Stored dataset items
--- START ---
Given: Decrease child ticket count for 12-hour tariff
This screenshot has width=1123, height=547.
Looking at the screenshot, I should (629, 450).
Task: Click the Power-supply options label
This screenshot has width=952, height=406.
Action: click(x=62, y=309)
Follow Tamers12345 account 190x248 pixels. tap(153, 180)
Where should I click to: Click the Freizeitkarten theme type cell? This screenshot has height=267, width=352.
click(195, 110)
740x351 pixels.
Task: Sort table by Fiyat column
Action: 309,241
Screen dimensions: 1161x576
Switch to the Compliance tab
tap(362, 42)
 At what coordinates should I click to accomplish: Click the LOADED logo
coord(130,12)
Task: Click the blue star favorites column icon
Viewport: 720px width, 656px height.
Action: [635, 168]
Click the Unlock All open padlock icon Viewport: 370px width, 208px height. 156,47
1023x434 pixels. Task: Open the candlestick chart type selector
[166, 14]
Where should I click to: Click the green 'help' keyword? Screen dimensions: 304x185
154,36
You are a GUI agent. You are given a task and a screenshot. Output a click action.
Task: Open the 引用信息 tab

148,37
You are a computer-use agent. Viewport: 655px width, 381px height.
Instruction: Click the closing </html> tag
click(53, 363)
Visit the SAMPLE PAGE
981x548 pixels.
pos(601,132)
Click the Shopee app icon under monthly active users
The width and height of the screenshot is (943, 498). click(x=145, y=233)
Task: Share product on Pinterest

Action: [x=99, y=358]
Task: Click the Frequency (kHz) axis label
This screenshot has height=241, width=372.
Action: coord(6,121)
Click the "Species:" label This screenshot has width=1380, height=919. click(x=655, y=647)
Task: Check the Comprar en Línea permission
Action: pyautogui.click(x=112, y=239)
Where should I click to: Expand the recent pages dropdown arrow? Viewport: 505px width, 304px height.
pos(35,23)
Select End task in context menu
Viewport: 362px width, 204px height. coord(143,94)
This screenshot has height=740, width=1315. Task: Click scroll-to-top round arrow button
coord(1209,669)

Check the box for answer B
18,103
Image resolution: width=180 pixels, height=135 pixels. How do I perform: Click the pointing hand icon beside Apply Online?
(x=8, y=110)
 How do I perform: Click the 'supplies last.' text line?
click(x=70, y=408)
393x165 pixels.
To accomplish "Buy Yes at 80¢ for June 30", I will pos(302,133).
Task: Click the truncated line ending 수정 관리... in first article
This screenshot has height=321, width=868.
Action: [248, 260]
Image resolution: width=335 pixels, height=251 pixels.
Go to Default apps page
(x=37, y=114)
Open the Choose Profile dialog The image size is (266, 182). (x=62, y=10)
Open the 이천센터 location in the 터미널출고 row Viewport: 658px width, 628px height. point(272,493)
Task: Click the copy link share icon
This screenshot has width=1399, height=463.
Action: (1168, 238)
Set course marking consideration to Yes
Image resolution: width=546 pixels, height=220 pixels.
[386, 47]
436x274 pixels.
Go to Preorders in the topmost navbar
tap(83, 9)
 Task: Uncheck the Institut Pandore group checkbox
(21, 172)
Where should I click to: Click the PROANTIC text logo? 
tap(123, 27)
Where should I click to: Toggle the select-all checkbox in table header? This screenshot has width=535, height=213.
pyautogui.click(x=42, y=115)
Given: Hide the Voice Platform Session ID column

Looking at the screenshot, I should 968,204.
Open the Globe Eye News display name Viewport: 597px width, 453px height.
--- END ---
How to complete this task
What you write must match the records above line for line.

Reply to the task
Given: Decrease child ticket count for 12-hour tariff
This screenshot has width=1123, height=547.
Looking at the screenshot, I should (629, 450).
Task: Click the Power-supply options label
This screenshot has width=952, height=406.
Action: click(x=62, y=309)
Follow Tamers12345 account 190x248 pixels. tap(153, 180)
Where should I click to: Click the Freizeitkarten theme type cell? This screenshot has height=267, width=352.
click(195, 110)
740x351 pixels.
Task: Sort table by Fiyat column
Action: 309,241
Screen dimensions: 1161x576
Switch to the Compliance tab
tap(362, 42)
 At what coordinates should I click to accomplish: Click the LOADED logo
coord(130,12)
Task: Click the blue star favorites column icon
Viewport: 720px width, 656px height.
Action: [635, 168]
Click the Unlock All open padlock icon Viewport: 370px width, 208px height. 156,47
1023x434 pixels. Task: Open the candlestick chart type selector
[166, 14]
Where should I click to: Click the green 'help' keyword? Screen dimensions: 304x185
154,36
You are a GUI agent. You are given a task and a screenshot. Output a click action.
Task: Open the 引用信息 tab

148,37
You are a computer-use agent. Viewport: 655px width, 381px height.
Instruction: Click the closing </html> tag
click(53, 363)
Visit the SAMPLE PAGE
981x548 pixels.
pos(601,132)
Click the Shopee app icon under monthly active users
The width and height of the screenshot is (943, 498). click(x=145, y=233)
Task: Share product on Pinterest

Action: [x=99, y=358]
Task: Click the Frequency (kHz) axis label
This screenshot has height=241, width=372.
Action: coord(6,121)
Click the "Species:" label This screenshot has width=1380, height=919. click(x=655, y=647)
Task: Check the Comprar en Línea permission
Action: pyautogui.click(x=112, y=239)
Where should I click to: Expand the recent pages dropdown arrow? Viewport: 505px width, 304px height.
pos(35,23)
Select End task in context menu
Viewport: 362px width, 204px height. coord(143,94)
This screenshot has height=740, width=1315. Task: Click scroll-to-top round arrow button
coord(1209,669)

Check the box for answer B
18,103
Image resolution: width=180 pixels, height=135 pixels. How do I perform: Click the pointing hand icon beside Apply Online?
(x=8, y=110)
 How do I perform: Click the 'supplies last.' text line?
click(x=70, y=408)
393x165 pixels.
To accomplish "Buy Yes at 80¢ for June 30", I will pos(302,133).
Task: Click the truncated line ending 수정 관리... in first article
This screenshot has height=321, width=868.
Action: [248, 260]
Image resolution: width=335 pixels, height=251 pixels.
Go to Default apps page
(x=37, y=114)
Open the Choose Profile dialog The image size is (266, 182). (x=62, y=10)
Open the 이천센터 location in the 터미널출고 row Viewport: 658px width, 628px height. point(272,493)
Task: Click the copy link share icon
This screenshot has width=1399, height=463.
Action: (1168, 238)
Set course marking consideration to Yes
Image resolution: width=546 pixels, height=220 pixels.
[386, 47]
436x274 pixels.
Go to Preorders in the topmost navbar
tap(83, 9)
 Task: Uncheck the Institut Pandore group checkbox
(21, 172)
Where should I click to: Click the PROANTIC text logo? 
tap(123, 27)
Where should I click to: Toggle the select-all checkbox in table header? This screenshot has width=535, height=213.
pyautogui.click(x=42, y=115)
Given: Hide the Voice Platform Session ID column

Looking at the screenshot, I should 968,204.
Open the Globe Eye News display name Viewport: 597px width, 453px height.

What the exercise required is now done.